Cris Bruch's reverence for the archetypal life of a farmer originates in the lives of his grandparents and parents, two generations of dryland farmers in eastern Colorado during the first half of the twentieth century. Though Bruch grew up without experiencing this life directly; it is his perspective of idealization and romanticism that is evoked in his new show, Others Who Were Here, currently on exhibit at Frye Art Museum.
Burch’s perspective on the life of a farmer is one of admiration, respect and curiosity. He recalls, “As a child, I was mystified, impressed and a little intimidated by how men seemed to know what all the things in the barns and sheds were for and what they were called. They knew how to use them, how to fix them; how to handle animals, machines, and tools.”
In a piece entitled Agra, Dresden, Firstview, Gem, Genoa, Leoti, Leoville, Limon, Weldona, Bruch sculpted an aerial view of grain elevators, cloaked in pieces of iridescent white fabric, placed within a darkened gallery room with a stark spotlight shining down on each.

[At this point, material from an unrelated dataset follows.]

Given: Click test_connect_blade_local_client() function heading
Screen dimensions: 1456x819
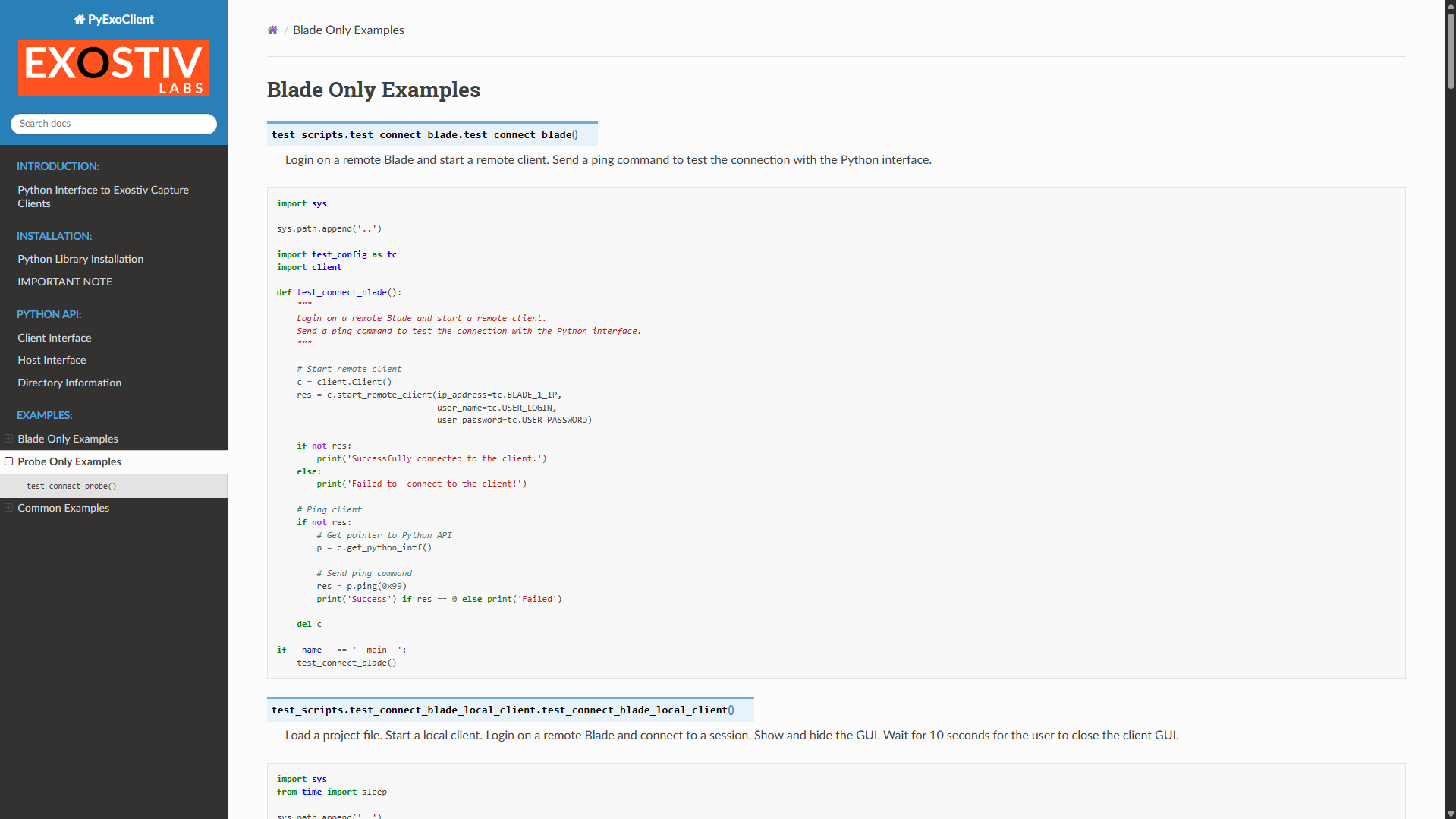Looking at the screenshot, I should [x=502, y=710].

The piece speaks to the astonishing capability of one family to own and work a vast amount of land; grain elevators acting as beacons for the various communities.
Images courtesy of Frye Art Museum
Contemplation of scale within the landscapes of agriculture is a connective theme within the exhibition. In the adjacent room, two works coincide, Pent and Eidolon. Pent encourages visitors to walk through as if they are livestock being herded through a wooden pen. At the back of the room Eidolon, created from aluminum composite, reflects a pale orange hue onto the white gallery wall forcing the bottom of the sculpture to cast a dark shadow onto the ground. The sculpture mimics a beautiful paused sunrise or sunset as observed over the vast landscapes of a farming community.